::: Passage given :::

ES Query with timestamp transformation

xbry · June 29, 2018, 5:00pm

HI
I use the community edition 1.3.14 on Elasticsearch 5.6.9, and i’m new to both technologies. Eventually i will plug Tableau and dremio but at the moment i’m facing a performance problem transforming a timestamp field into a month format
here is the field as defined in my ES index
“Date”:{“type”:“date”,“format”:“dd/MM/yyyy”},

Dremio recognises it as a date/time format.

There is about 15 millions rows in the index at the moment

I want to aggregate data on month level and i ran this query that took 1 second

select Extract(Month from “Date”), count(*)
from “ES GCS Data”.“gge-gcsdata-index”.generictype
group by
Extract(Month from “Date”)

But i want the month label so i ran this query instead and it took 3 minutes

select to_char(CAST(“Date” As date),‘MONTH’), count(*)
from “ES GCS Data”.“gge-gcsdata-index”.generictype
group by
to_char(CAST(“Date” As date),‘MONTH’)

I’m wondering how dremio planned both queries, why the time to run are so different and how i should code my query to get the month label aggregation quickly.

::: Provided material :::

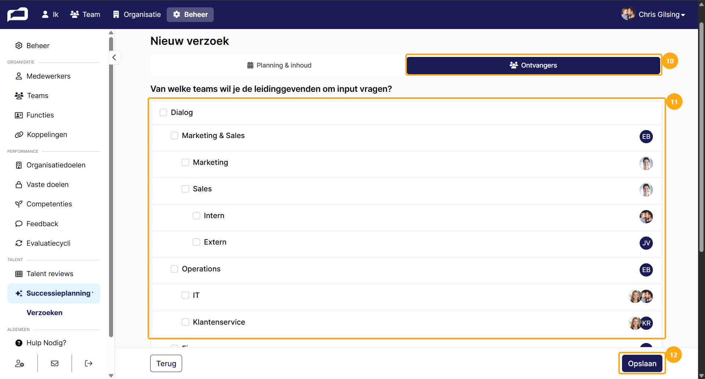Click the EB avatar beside Marketing & Sales
This screenshot has width=705, height=379.
646,136

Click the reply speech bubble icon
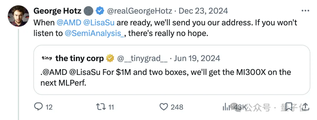(x=38, y=107)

:::

## Problems to solve
**a.** Answer these from the forum post about the slow Dremio month query:
(i) Which Elasticsearch version does the poster use?
(ii) How long did the query grouping by Extract(Month from "Date") take?
(iii) How long did the query using to_char with 'MONTH' take?
**b.** From the forum post about the slow Dremio month query, quote the part from "select Extract(Month from" up to and including "As date),‘MONTH’), count(*)".
**c.** Write what comes next in the forum post about the slow Dremio month query, starting after its last sentence.

## Exercise results
**a.**
(i) Elasticsearch 5.6.9
(ii) 1 second
(iii) 3 minutes

**b.**
select Extract(Month from “Date”), count(*)
from “ES GCS Data”.“gge-gcsdata-index”.generictype
group by
Extract(Month from “Date”)

But i want the month label so i ran this query instead and it took 3 minutes

select to_char(CAST(“Date” As date),‘MONTH’), count(*)

**c.**
kelly · June 29, 2018, 11:23pm

First, I would strong suggest upgrading Dremio to the latest. You are several months and a major version behind.

Also, I would suggest creating a data reflection on this dataset to improve performance. Here’s a tutorial.

Can you share the two job profiles and we can take a look?

You could also potentially rewrite the query to apply the month label as a lookup or CASE statement.

xbry · June 30, 2018, 1:04pm

Hi
I tried the CASE WHEN and it went as long as the CAST, about 3’.
I join to the post the query profil of each try.

I will investigate with reflexion later on but for the moment i need to understand how Dremio plans the query and why ES reacts this way for i can develop performant queries. Profile-Query-CASE-function.zip (8,8 Ko)
Profile-Query-CAST-function.zip (8,2 Ko)

Thanks

xbry · June 30, 2018, 1:06pm

Profile-Qyery-Extract-function.zip (7,4 Ko)

steven · June 30, 2018, 8:42pm

The second query is slow because it looks like Dremio is unable to push down the aggregation to Elastic search when the group by clause has the to_char() function.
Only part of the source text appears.